Kind What conflicts Default winner
extension_version Same extension id, different version Ours
extension_capabilities Same extension, different granted caps Ours
lens Same lens id, different definition Ours
saved_query Same query id, different filter Ours
keybinding Same key, different command Ours
setting Same key, different value Ours

For each conflict, the dialog renders a 3-cell (or 2-cell when no base is available) chooser. Pick Theirs / Ours / Base per row, then click Save merged flavor.

The merged result is saved under a fresh id (<their-id>.merge-<ts>) so neither input is overwritten silently. You can activate it after the dialog closes.

Clean merges don't need conflict resolution

If the imported flavor and your active flavor have no overlap (different extensions, different lens ids), the dialog shows "Clean merge — no conflicts" and Save creates the merged result without any choices to make.

The .iflv format

.iflv is a gzipped JSON envelope:

{
  "format": "iflv",
  "version": 1,
  "summary": "Optional free-text note explaining the flavor",
  "flavor": { ... full Flavor object ... },
  "extensionBundles": {
    "com.example.my-ext": "<base64 of bundle bytes>"
  }
}
  • Magic + version are checked before any other parsing — a corrupt or mismatched envelope rejects with a structured error, never crashes the viewer.
  • Extension bundles are optional. A "thin" export lists ids only; a "thick" export embeds the bundle bytes (Phase 5).
  • Max uncompressed size is enforced during unpack to defend against decompression bombs.

The full schema lives in packages/extensions/src/flavor/types.ts; validateFlavor runs on every import.

Safe mode and flavors

Safe mode (?safe=1 in the URL) skips automatic flavor activation. The active-flavor pointer remains set in storage — when you reload without the flag, the original flavor reactivates. Use safe mode if a flavor switch leaves the viewer in a bad state.

Troubleshooting

I switched flavors and an extension didn't load

Open the Audit tab — failed activations are recorded with the reason (capability denied / bundle bytes missing / entry script not parseable). The switcher already rolled back to your prior flavor; the error is informational.

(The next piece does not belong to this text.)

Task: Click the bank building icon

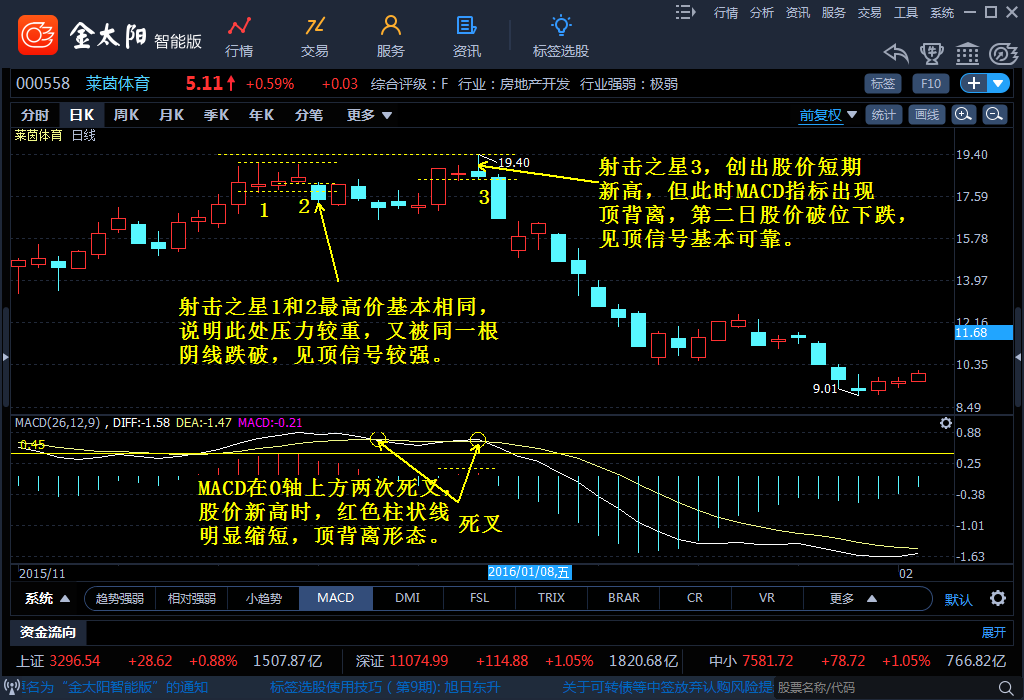Action: [x=967, y=52]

Import shows 'unsupported version'

.iflv files include a schema version. If your viewer is older than the version the file was produced with, you can't import it cleanly. Update the viewer, or ask the author to export against an older schema.

Merge said 'Clean merge' but I expected conflicts

The three-way merger compares by stable identifiers (extension id, lens id, query id, etc.). If the incoming flavor uses different ids for what you considered "the same lens", they'll be treated as additions, not conflicts. You can resolve this by renaming on either side before re-merging.

My exported .iflv won't import on someone else's viewer

Two common causes: schema version mismatch (see above), or the extensions in the flavor aren't installed on the target viewer. A "thin" export references extensions by id — the recipient needs to install the actual .iflx files separately.